### Exercise goal
Rewrite the items from the line containing "Click quote icon" through the line containing "click(87, 249)", requests and all, and shift every coordinate in the answers by -23.

### Items
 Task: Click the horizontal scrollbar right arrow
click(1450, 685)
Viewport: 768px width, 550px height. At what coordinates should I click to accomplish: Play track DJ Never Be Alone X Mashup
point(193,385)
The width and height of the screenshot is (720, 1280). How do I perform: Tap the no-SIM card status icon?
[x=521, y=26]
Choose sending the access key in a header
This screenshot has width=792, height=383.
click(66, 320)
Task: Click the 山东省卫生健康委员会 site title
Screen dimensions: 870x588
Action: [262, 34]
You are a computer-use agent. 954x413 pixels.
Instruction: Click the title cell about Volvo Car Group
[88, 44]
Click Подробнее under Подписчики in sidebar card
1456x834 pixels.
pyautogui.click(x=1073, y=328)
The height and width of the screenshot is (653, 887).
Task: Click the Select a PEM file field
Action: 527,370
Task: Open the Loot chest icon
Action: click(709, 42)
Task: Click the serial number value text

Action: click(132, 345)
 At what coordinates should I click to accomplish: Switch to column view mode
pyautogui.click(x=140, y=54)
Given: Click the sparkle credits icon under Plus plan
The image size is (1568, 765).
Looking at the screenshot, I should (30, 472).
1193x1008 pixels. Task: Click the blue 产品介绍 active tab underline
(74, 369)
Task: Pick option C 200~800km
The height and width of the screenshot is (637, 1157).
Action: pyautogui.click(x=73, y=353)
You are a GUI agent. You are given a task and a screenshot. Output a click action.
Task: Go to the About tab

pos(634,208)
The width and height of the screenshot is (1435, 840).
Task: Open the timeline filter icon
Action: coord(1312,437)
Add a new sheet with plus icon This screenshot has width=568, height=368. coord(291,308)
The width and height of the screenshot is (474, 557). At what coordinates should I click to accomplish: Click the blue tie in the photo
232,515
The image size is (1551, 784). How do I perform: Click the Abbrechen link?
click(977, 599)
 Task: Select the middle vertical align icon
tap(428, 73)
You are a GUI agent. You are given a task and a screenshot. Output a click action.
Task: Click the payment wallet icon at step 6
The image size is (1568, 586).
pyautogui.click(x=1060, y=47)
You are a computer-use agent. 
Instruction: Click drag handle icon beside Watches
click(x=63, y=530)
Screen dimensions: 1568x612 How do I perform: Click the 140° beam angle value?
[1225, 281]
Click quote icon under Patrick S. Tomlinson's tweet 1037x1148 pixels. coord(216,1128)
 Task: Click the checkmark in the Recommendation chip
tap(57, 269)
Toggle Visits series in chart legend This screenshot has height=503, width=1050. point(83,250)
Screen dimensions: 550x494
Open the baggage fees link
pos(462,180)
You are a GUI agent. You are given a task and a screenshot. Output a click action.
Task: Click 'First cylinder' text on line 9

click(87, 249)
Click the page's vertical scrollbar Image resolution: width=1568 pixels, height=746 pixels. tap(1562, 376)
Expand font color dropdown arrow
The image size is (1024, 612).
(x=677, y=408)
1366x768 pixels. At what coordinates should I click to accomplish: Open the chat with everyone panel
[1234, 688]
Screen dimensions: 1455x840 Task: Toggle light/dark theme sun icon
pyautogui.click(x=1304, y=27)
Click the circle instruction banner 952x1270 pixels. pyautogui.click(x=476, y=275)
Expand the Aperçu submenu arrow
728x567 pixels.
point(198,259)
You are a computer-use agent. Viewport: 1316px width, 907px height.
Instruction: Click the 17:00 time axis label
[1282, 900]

### Answer to this task
Click quote icon under Patrick S. Tomlinson's tweet 1037x1148 pixels. coord(193,1105)
 Task: Click the checkmark in the Recommendation chip
tap(34, 246)
Toggle Visits series in chart legend This screenshot has height=503, width=1050. point(60,227)
Screen dimensions: 550x494
Open the baggage fees link
pos(439,157)
You are a GUI agent. You are given a task and a screenshot. Output a click action.
Task: Click 'First cylinder' text on line 9

click(64, 226)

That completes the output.